Lee, M. J. & Cho, H. (2017). Uses of social media in government public relations: Content analyses of PR models, strategies, and tactics via social media: Comparative analysis between South Korea and the United States of America. Journal of Public Affairs Journal of Public Affairs. 2017;e1687. https://doi.org/10.1002/pa.1687

This study investigated five different government organizations’ uses of social media in two countries: South Korea and the United States. Two content analyses were conducted in two time periods: 2011 and 2014. This study found that the majority of government organizations in both countries use social media within the public information model (for dissemination of information), followed by the two‐way asymmetrical model (for persuasion). As expected, the most prevalent public relations strategy is the informative strategy, followed by the persuasive strategy. A new typology of government social media message strategy was identified and measured. The majority of government organizations use the information dissemination social media message strategy although uses of the initiative participatory message strategy and the authoritative spokesperson message strategy differ between two countries. Specific differences were identified further between 2011 and 2014 as well as between two countries.

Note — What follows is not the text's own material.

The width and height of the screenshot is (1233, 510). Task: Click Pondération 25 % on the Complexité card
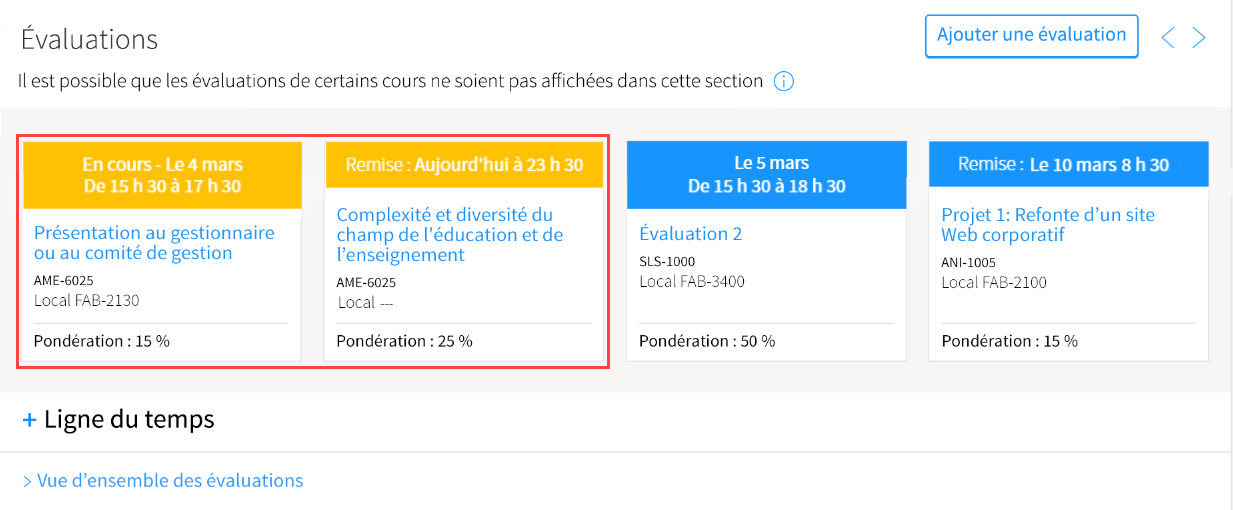coord(404,341)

Two content analyses were conducted in two time periods: 2011 and 2014. The five organizations from South Korea and the five organizations from the United States were examined. In Study 1, the tweets and Facebook pages (N = 300) were gathered during the months of September 2011. Fifteen tweets from the Twitter account and 15 pages from the Facebook account for each agency were randomly selected. In Study 2, the content analysis was conducted with 193 Facebook postings that appeared between October 1 and November 30, 2014.

Key Findings
(1) Government organizations most commonly used Facebook and Twitter in both countries. All the five South Korean government organizations use YouTube and Blog

as a communication channel for interacting with the public. The United Sates’ government organizations use more social media than South Korean government organizations.

(2) The dominant PR model for government social media use is the public information model. American government social media contents displayed the public information model, such as providing updates and announcements from the agency and providing information and reports from other organizations. These findings are quite different from the content analysis results of the same organizations, conducted in 2011.

(3) Among three social media message strategies, informative dissemination message strategy was the most frequently observed in both countries. In regard to other message strategies, South Korean government organizations were more likely to use initiative participatory message strategy than authoritative message strategy. However, the U.S. government organizations used more authoritative spokesperson message strategy than initiative participatory message strategy.

Implications for Practice
This study provides a basic stepping stone for understanding the roles and uses of social media in government public relations. Even though government public relations is a growing area, to obtain a better understanding of social media uses in government public relations, further studies should be continued. The relationship/communication management between government organizations and their publics is a complicated and multifaceted endeavor. The layers of complexity need to be further identified in relation to how social media can foster effective communication and relationship management between government organizations and publics in the society.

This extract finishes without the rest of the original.